Время: мысли и чувства
Стержнем всего проекта и главной своей интеллектуальной заслугой сам Пригожин считает «переоткрытие» понятия Времени. Действительно, отношение ко времени (отождествленному с необратимостью) в «гуманитарном» и «естественнонаучном» пластах новоевропейской культуры издавна было очень разным. Насколько озабочено неумолимым временем было все, связанное с человеком, – настолько пренебрегали им в науках, занимавшихся «внечеловеческой» природой. Со времен Ньютона наука – чем дальше, тем больше претендовавшая на то, чтобы быть мировоззрением вообще, -утверждала, что в фундаментальных структурах мироздания никакого времени нет. Иллюзия его возникает в мире, статичном по существу, из-за того, что меняется положение и точка зрения самого наблюдателя. Время – в человеке; это, в каком- то смысле, сам человек.
Обратимым – по существу иллюзорным – время оставалось и для автора первого после Ньютона большого научного переворота – Эйнштейна. «Природа знать не знает о былом, ей чужды наши призрачные годы…»

____________

__УСЛОВИЕ ЗАДАЧИ__
Изложите фрагмент о понятии времени у Пригожина в двух предложениях. Приведенные далее строки для работы не понадобятся.

__СТРОКИ ДАННЫХ__
____________

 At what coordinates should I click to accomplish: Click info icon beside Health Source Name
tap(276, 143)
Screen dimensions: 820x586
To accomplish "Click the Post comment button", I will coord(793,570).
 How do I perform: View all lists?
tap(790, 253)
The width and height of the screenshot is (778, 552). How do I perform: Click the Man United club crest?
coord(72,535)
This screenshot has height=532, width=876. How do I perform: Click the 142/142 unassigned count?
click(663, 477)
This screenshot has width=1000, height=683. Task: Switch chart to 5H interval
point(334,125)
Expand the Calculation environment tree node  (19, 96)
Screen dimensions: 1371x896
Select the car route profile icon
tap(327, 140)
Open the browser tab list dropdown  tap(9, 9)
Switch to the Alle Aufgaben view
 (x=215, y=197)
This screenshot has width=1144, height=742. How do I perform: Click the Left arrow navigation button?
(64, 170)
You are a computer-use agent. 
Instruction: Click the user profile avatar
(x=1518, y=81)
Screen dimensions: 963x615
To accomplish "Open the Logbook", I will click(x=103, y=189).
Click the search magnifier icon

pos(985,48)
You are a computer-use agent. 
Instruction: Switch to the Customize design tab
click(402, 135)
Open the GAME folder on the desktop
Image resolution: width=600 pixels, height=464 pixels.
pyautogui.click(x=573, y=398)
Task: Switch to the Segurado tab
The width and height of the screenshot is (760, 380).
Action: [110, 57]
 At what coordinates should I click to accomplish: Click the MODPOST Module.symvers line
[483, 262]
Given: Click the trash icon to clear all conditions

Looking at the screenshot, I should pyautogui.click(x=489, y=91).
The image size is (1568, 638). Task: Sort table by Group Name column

____________

__РЕЗУЛЬТАТ__
Главной своей интеллектуальной заслугой Пригожин считает «переоткрытие» понятия Времени, к которому гуманитарный и естественнонаучный пласты новоевропейской культуры издавна относились очень по-разному. Со времен Ньютона наука утверждала, что в фундаментальных структурах мироздания времени нет, а его иллюзия возникает из-за смены положения и точки зрения наблюдателя, и обратимым, по существу иллюзорным, время оставалось и для Эйнштейна.